Recent discoveries in neuroscience have fueled our understanding of the human brain as a prediction machine. This article in Psychology Today gives a good overview of the research, but for our purposes, it’s sufficient to consider that, as humans, we are constantly anticipating.

This predictive engine enables us to focus on what we believe will matter the most to us. Without anticipation, the world would be impossible to navigate.

It’s the same with a product. Before a customer even knows that your product exists, they anticipate what they need and desire. Then, as your product enters their consciousness, they imagine how it will change their lives. Then, as they prepare to purchase and use it, they form expectations and predict how it will work.

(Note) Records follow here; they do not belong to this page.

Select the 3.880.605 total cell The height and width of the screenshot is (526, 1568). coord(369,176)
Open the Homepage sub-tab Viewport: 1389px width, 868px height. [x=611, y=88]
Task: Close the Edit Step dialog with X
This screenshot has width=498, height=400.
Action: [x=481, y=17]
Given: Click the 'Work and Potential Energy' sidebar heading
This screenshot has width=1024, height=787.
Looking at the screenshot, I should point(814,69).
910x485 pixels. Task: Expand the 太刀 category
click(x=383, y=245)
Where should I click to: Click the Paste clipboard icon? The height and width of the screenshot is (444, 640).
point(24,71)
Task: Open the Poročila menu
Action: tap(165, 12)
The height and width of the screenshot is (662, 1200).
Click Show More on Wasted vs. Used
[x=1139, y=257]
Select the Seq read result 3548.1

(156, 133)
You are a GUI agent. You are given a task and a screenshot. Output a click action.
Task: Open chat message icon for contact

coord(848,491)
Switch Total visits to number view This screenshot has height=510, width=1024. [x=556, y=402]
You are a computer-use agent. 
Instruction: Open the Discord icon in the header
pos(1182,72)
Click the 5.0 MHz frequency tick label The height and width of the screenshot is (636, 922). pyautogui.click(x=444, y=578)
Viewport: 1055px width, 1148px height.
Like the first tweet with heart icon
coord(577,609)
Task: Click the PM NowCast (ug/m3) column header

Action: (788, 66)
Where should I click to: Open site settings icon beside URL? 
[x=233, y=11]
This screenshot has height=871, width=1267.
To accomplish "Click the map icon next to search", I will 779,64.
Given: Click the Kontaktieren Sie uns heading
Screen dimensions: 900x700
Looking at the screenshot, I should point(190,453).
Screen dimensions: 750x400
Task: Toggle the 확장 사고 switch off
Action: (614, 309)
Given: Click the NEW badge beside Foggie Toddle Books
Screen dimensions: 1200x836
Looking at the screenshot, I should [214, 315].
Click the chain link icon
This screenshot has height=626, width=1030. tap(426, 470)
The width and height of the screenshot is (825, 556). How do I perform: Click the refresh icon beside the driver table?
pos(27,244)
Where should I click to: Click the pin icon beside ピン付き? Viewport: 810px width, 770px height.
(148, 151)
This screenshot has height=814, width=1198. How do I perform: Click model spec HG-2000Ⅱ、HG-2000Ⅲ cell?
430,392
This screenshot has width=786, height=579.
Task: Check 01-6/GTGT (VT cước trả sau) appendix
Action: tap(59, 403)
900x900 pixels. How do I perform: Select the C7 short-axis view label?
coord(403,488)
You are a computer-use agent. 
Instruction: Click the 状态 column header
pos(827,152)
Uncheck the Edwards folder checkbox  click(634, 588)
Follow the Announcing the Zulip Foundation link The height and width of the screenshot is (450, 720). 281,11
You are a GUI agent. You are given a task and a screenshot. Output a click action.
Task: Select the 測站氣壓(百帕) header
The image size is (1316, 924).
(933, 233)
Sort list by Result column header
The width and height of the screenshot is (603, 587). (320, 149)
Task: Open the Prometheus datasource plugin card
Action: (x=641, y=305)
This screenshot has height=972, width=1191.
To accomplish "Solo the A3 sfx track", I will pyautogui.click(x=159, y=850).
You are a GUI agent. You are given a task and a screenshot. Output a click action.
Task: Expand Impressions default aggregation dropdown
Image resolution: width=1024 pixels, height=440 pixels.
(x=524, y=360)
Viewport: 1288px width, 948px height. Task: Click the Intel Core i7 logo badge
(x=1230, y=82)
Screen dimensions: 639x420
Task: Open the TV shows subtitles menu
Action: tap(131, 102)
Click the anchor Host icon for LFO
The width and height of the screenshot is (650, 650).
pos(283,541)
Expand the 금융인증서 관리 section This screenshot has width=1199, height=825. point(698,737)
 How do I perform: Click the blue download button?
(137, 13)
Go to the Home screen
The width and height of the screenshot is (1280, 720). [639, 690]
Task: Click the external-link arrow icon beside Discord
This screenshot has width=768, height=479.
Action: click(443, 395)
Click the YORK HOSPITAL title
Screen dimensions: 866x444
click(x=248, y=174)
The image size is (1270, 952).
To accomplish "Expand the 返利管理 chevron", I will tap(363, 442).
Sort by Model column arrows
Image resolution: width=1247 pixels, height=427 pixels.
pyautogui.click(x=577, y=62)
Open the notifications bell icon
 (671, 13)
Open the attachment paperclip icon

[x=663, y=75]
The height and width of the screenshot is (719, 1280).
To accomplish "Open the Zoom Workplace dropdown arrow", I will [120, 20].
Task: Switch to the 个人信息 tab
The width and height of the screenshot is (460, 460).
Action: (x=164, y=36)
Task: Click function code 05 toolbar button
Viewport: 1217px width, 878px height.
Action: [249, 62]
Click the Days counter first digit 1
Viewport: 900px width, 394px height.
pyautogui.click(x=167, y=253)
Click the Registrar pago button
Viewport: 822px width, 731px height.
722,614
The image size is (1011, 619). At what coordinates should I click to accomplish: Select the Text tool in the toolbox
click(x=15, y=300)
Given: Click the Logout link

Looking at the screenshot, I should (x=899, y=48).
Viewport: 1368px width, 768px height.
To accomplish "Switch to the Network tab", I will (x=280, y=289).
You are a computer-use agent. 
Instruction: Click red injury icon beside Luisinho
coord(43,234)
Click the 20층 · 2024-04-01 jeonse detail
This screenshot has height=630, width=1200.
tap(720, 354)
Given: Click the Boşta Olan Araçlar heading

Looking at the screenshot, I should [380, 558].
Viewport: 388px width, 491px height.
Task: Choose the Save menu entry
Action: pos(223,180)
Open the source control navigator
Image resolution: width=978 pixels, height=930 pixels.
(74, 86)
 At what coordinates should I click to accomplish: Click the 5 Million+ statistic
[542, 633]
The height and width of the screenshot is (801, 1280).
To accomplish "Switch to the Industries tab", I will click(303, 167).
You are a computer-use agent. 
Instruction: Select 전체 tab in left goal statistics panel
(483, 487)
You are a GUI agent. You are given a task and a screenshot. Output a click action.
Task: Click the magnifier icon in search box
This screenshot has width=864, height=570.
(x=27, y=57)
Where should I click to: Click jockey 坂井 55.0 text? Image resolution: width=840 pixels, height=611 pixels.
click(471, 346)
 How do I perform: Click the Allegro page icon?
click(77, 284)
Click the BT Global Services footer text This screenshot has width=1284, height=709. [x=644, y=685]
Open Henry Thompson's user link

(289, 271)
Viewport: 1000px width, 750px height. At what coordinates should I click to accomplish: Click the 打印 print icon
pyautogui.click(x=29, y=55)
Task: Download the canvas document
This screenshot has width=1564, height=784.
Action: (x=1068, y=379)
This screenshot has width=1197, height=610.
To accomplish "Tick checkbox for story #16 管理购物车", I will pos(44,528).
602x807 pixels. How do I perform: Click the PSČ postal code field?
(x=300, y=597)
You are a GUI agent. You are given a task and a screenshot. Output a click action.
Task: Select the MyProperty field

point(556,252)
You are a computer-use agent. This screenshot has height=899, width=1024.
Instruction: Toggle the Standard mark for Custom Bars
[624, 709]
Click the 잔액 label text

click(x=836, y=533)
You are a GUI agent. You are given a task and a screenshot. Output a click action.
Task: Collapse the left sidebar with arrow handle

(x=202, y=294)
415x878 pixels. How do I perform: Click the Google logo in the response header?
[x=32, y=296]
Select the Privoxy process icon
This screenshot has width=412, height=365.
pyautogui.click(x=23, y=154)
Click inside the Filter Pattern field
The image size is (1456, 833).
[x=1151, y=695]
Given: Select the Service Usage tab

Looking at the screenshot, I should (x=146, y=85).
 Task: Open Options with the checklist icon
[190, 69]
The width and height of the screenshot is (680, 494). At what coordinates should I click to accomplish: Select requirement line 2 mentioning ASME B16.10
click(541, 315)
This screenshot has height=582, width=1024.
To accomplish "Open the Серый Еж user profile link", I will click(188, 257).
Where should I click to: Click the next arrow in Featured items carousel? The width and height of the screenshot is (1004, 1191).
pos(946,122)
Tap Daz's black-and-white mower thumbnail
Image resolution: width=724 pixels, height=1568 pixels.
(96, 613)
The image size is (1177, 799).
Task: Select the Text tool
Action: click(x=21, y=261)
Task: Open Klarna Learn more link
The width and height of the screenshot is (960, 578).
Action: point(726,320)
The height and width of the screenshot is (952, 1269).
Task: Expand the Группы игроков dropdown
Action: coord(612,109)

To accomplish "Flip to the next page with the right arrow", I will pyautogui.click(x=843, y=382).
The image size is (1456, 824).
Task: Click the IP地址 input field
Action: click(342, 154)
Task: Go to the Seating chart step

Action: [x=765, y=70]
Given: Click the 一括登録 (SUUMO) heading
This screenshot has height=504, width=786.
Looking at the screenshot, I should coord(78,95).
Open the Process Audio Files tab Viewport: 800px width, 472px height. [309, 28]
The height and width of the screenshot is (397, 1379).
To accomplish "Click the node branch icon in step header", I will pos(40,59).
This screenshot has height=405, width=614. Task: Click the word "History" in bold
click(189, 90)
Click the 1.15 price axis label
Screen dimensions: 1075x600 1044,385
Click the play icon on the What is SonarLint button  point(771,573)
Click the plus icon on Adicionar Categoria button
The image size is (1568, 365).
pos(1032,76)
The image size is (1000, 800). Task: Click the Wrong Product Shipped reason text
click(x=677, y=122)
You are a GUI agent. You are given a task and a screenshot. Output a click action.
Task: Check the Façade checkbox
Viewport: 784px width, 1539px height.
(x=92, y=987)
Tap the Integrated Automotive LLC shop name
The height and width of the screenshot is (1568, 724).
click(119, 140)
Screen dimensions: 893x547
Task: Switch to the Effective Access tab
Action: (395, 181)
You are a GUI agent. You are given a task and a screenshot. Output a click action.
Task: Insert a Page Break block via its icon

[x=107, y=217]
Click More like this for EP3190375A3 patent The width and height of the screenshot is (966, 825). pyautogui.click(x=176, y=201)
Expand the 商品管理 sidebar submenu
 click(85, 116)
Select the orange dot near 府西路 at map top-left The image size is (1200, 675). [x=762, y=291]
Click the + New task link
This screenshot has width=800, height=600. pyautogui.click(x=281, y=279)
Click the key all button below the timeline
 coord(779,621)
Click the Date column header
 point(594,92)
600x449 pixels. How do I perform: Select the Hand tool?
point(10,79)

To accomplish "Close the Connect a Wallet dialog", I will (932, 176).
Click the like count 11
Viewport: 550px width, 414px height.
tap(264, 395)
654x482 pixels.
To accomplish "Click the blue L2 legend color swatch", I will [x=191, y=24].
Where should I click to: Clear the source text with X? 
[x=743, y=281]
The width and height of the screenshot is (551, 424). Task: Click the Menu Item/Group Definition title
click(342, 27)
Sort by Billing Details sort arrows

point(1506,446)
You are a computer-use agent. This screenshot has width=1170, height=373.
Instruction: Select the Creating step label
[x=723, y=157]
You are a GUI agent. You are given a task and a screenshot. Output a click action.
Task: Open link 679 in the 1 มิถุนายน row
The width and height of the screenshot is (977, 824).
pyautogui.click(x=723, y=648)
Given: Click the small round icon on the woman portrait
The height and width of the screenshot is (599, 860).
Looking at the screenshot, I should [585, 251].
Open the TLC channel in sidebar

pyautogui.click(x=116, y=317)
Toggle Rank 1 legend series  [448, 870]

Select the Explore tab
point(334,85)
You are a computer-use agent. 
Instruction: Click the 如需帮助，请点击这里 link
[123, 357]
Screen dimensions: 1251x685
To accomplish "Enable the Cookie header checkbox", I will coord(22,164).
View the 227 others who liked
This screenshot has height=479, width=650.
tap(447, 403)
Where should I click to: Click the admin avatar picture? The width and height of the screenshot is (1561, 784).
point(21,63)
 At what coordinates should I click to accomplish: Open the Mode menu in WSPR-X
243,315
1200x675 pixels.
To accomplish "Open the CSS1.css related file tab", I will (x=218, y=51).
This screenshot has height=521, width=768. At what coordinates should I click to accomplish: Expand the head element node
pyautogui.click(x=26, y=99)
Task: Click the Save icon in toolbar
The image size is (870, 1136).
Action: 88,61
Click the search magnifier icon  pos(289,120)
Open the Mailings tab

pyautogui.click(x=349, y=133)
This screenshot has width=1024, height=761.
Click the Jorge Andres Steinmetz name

Actual experience is that linear journey of touchpoints and interactions we discussed earlier. But the path people take with your product will be formed by their anticipation, and the problems they encounter will highlight where there are gaps between those expectations and reality. The alchemy between anticipation and actual experience creates a cascade of emotions – like surprise, boredom, frustration, delight, bitterness, disappointment, or triumph.

Together, these help us form memories. We never remember things exactly as they happened. Places with a more significant gap between anticipated and actual experiences (for the better and the worse) are likelier to stay with us. We retell the experience, so it makes more sense of who we are or how others perceive us. And these memories create new predictions, changing and reframing our subsequent encounters with the product.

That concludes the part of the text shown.